Even Successful People Overlook These 5 Simple Self-Promotion Tips

For better or worse, self-promotion makes the world go round.

The trick is tooting your own horn without coming off as a self-absorbed jerk. Forbes contributor Bruce Kasanoff wrote a book about this very topic; his position boils down to this simple maxim: “Help others, and you will benefit, too.”

Kasanoff is onto something, but simply scratching your peers’ backs on the expectation that they’ll scratch yours does not a career make. Even successful people overlook these five lesser-known self-promotion tips that let them stand front and center without worrying about stealing the show.

 1.Give Some of the Best Stuff Away for Free

 This is actually a modified Kasanoff tip. Kasanoff writes, “[t]he secret to success in social media is to give valuable ideas away for free. What you get back over the long run is worth more than what you ‘gave away.’”

This is marketing 101. Giving away quality bits of wisdom or expertise is a great way to burnish your credibility and enter the rarefied ranks of bona fide thought leaders. Sure, you’ll miss out on whatever marginal gain you might have otherwise extracted, but good will almost always outlives money.

 2.Set Up Personal Profiles on Lesser-Known Directories & Social Platforms

 This is more of a housekeeping tip than any sort of “secret sauce” advice.

Like it or not, you know better than anyone that your public persona is an open book. Before they ever reach out to you, people Google you. What they find on that all-important first results page means much for what happens next. A thin or sketchy presence might permanently turn them off; a robust, multifaceted, genuine online footprint is likely to ingratiate them.

Influencing your online search results is a numbers game. You might already have personal or professional social profiles on top-of-mind platforms like Facebook and LinkedIn. What about lesser-known directories that might, if anything, be more relevant to the sorts of audiences you’re trying to appeal to?

We’re talking directories like Crunchbase, Merchant Circle, Manta.

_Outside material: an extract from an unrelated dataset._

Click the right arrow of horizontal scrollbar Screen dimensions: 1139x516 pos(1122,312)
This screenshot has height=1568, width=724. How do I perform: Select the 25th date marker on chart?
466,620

If there’s even a shadow of a justification for you to appear on such sites, take the time to set up a profile. Film producer David Mimran might not be actively seeking funding for his studio, but that’s not about to stop him from maintaining his Crunchbase profile.

3.Say It Straight

 Be as verbose in your self-promotion as you see fit. But don’t get bogged down by buzzwords and truisms that go out of style almost as fast as they fly out of your mouth. You don’t sound any smarter for it.

Instead, speak about yourself — and matters on which you can legitimately opine as an expert — in language lay people can understand.

 4.Keep a Tight Portfolio and Hammer It Consistently

 Just as there’s no reason to go all-in on buzzwords and catchphrases, there’s little upside in leaving your wheelhouse (straying outside your lane, if you prefer) simply to get a word in. Focus on the quality and value of the content you produce and disseminate, not quality.

 5.Schedule Open-Ended, Mutually Beneficial Conversations

 This tip edges back toward “scratch my back” territory, and it’s not without its detractors.

One potent argument against “meeting for the sake of meeting” is that, well, it’s a waste of time. It’s true that any meeting, fruitful or not, takes time. Whether that time is wasted is up to the parties to decide for themselves.

Meeting without a tightly defined agenda can be productive, though; even serendipitous. One structured variant is 1 Million Cups, the seemingly ubiquitous entrepreneur meetup series. Even if you’re not pitching to a room full of your peers, a spitball session with one or two potential vendors, clients, mentors, or fixers can open unexpected doors — or simply get your name out in the right circles.

Now, multiply that by 10 or 15 meetings a month and we’re talking.

 What’s Your Self-Promotion Secret?

 These aren’t the only low-key self-promotion tips worth pursuing. Chances are good you have a couple go-to strategies. You don’t have to share, as long as you keep pounding that pavement.